New Grande Prairie hospital to be open before 2022: Shandro
After years of delays, Grande Prairie residents are said to be just months away from having a new hospital.
The province's health minister was in the northern Alberta city on Monday to announce when the new Grande Prairie Regional Hospital opens at the end of the year, it will do so with two additional operating rooms.
The new facility's total 11 operating rooms will see an estimated 3,000 to 4,000 more surgeries done each year than are currently done at the Queen Elizabeth II Hospital. The new hospital will have five more operating rooms than the latter facility and is expected to perform between 14,000 and 15,000 surgeries annually.
The additional surgery capacity announced Monday was funded by $20 million allocated in the United Conservative government's $120-million surgical initiative.
Crews will be finished building the rooms by the end of the month, Minister Tyler Shandro said.
"I'm amazed, just coming in and seeing all the spaces that, you know, months ago, were empty," he told press.
"Looking forward to when it's actually accepting patients."
Ground was broken on the hospital about a decade ago. Its late and over-budget completion in June 2020 is the subject of a government review.

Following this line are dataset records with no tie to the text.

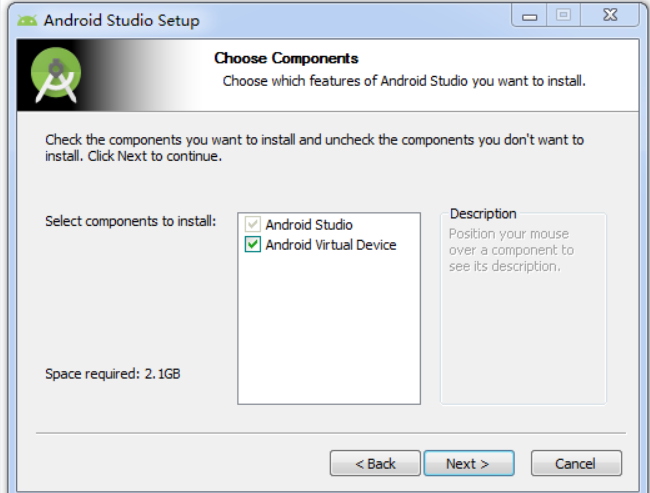The image size is (650, 493).
Task: Click the green Android icon in title bar
Action: click(x=27, y=20)
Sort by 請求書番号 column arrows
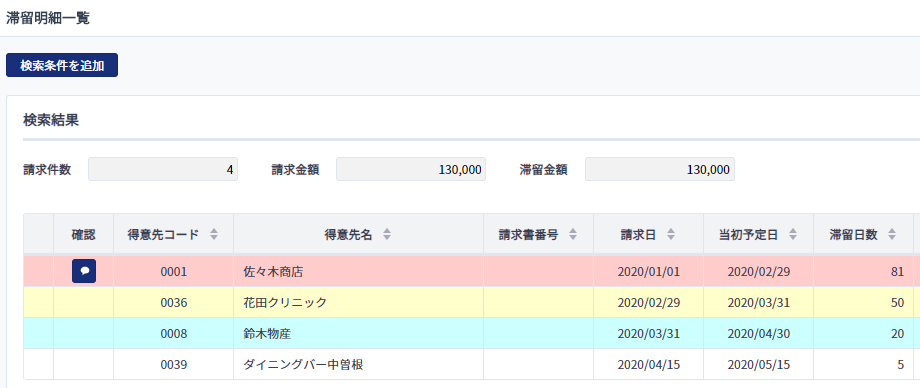Viewport: 920px width, 388px height. [573, 235]
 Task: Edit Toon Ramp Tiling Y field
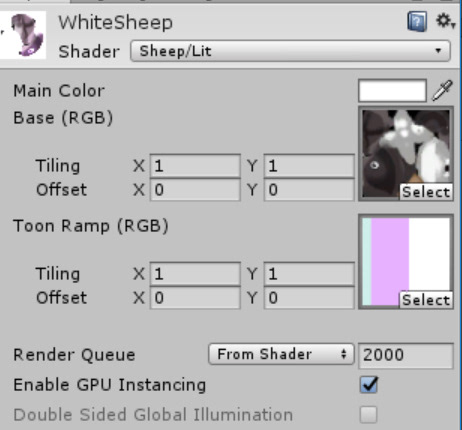click(309, 274)
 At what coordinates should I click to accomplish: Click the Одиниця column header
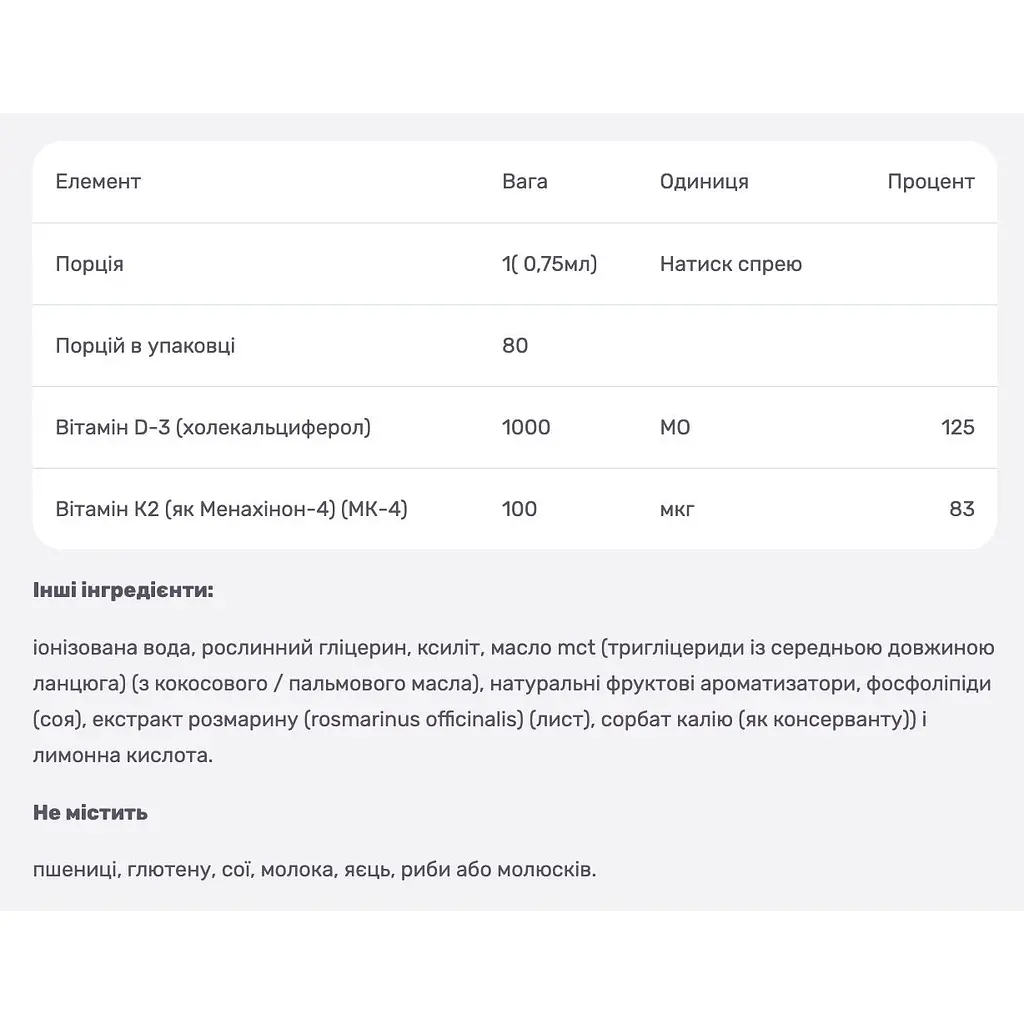pyautogui.click(x=704, y=182)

"I know it's been frustrating, but I have it on good authority this hospital will open before the end of the year," Shandro promised.
Since receiving keys to the facility last summer, Alberta Health Services has been preparing the site and recruiting staff.

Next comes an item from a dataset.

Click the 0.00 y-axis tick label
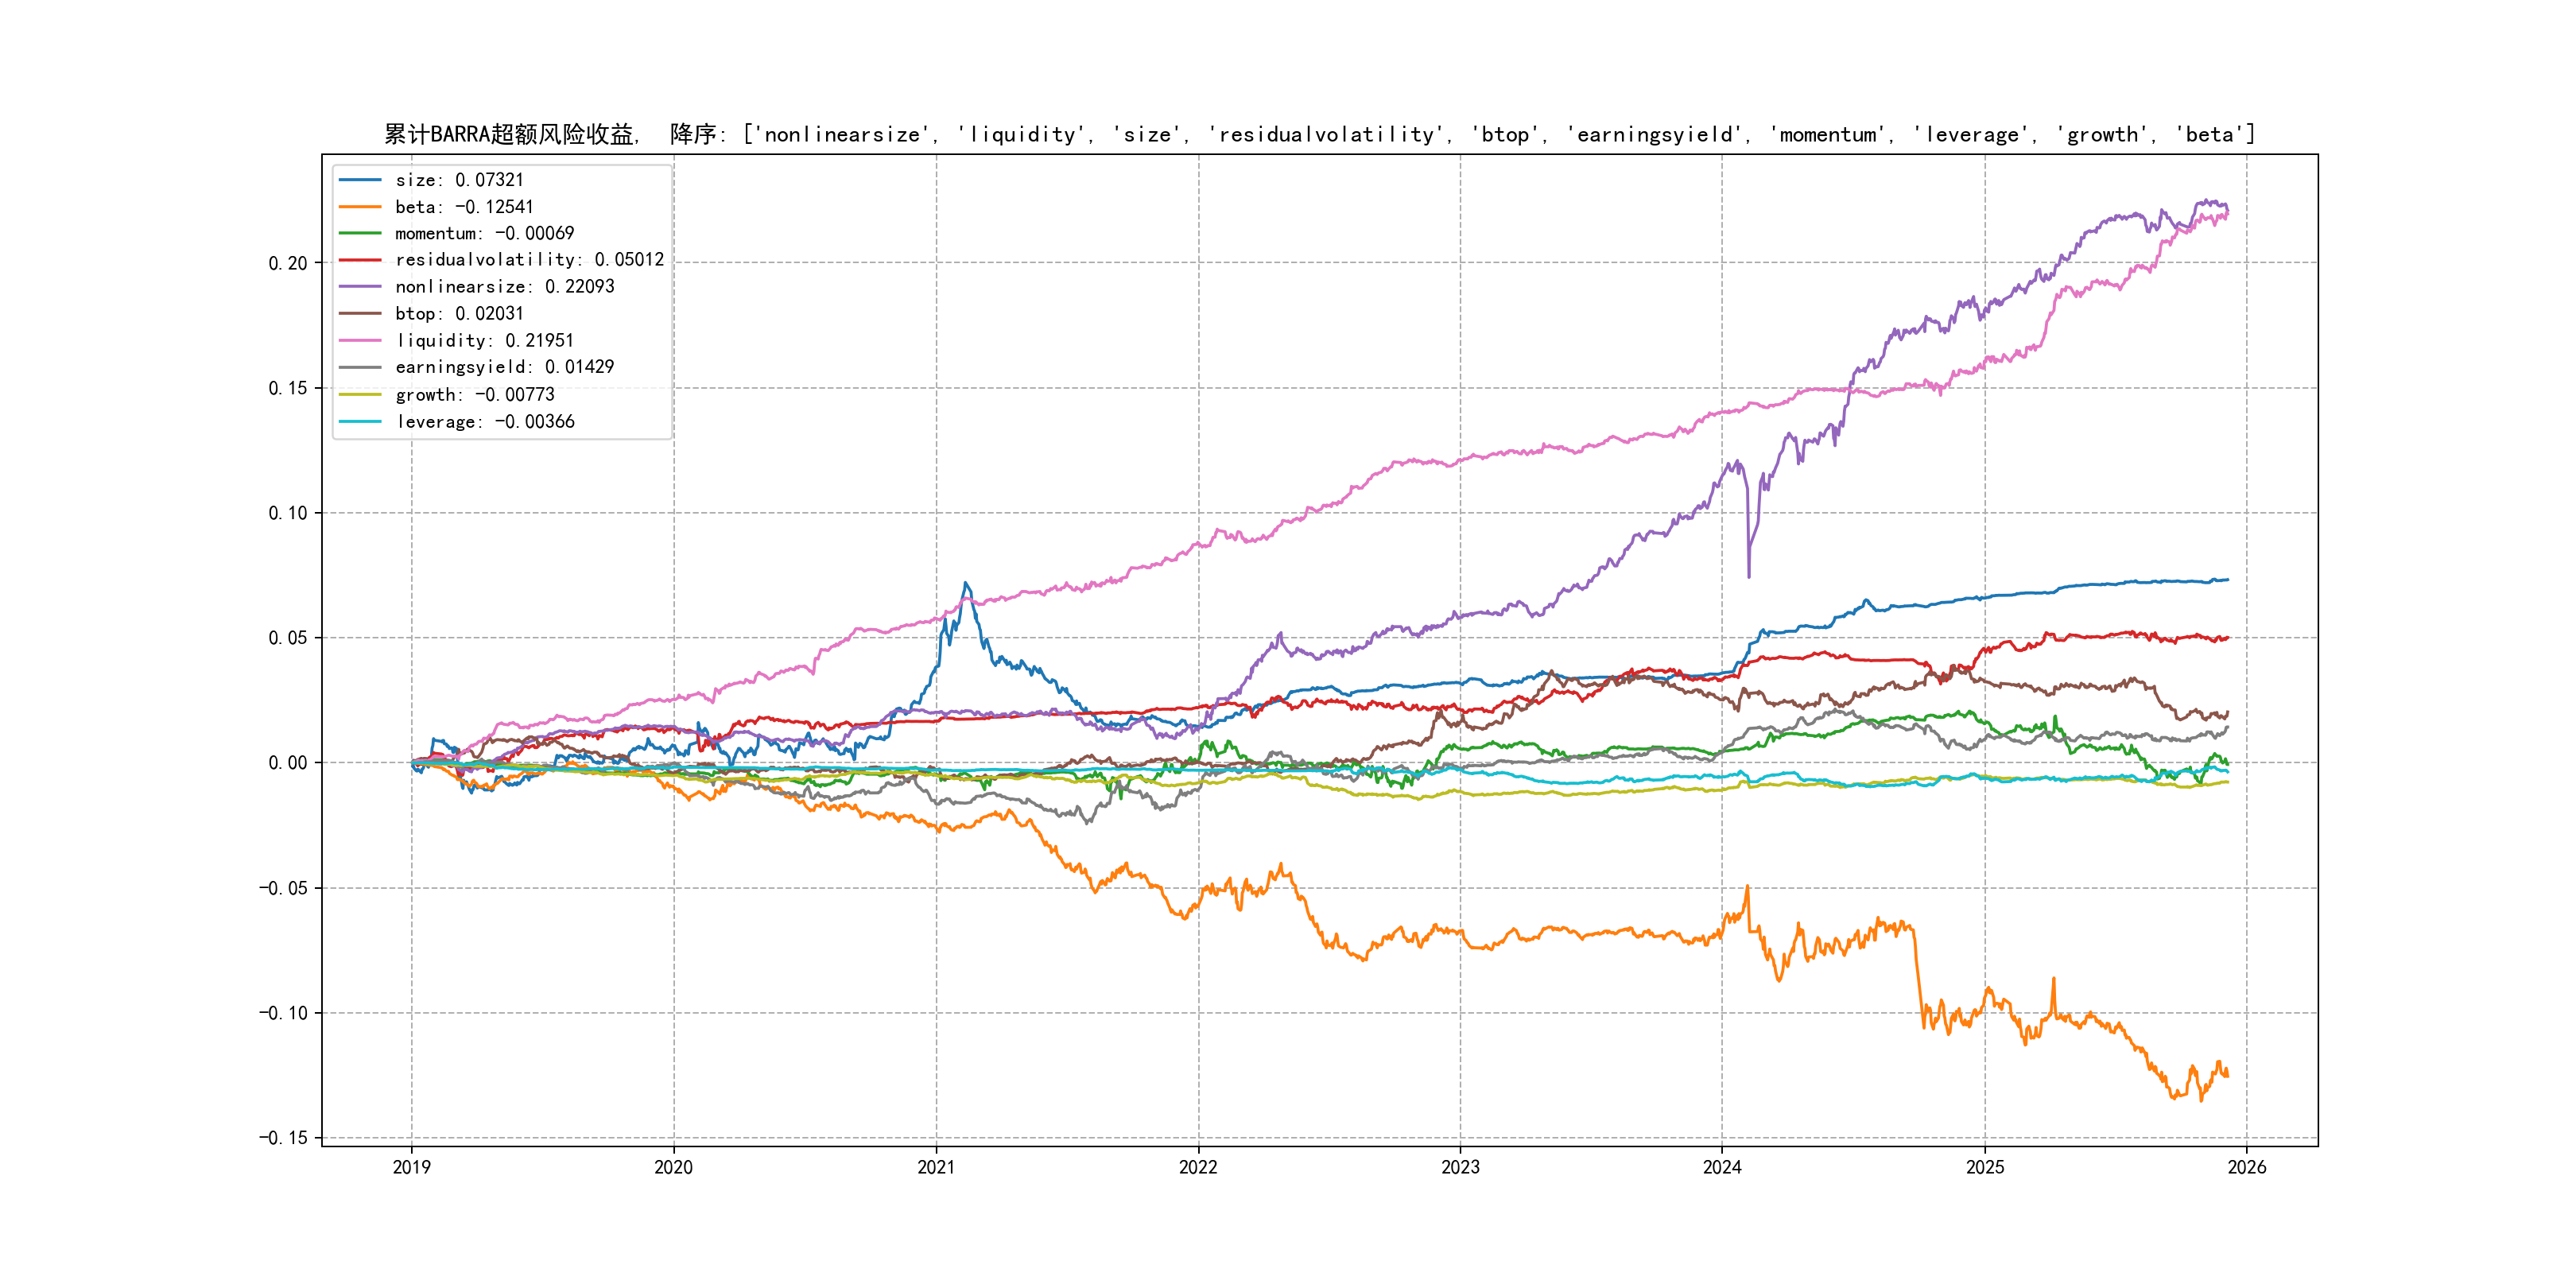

Once open, the hospital will offer hip and knee replacement, cataract, bariatric, breast reconstruction and urgent surgeries.
Twenty-eight of GPRH's more than 240 beds will serve as a mental health unit, and 32 in an acute care unit.
It will also offer radiation therapy, so cancer patients and families will no longer need to travel to Edmonton.
The Queen Elizabeth II Hospital will continue to offer some services, but those details continue to be worked out at Alberta Health, according to Shandro.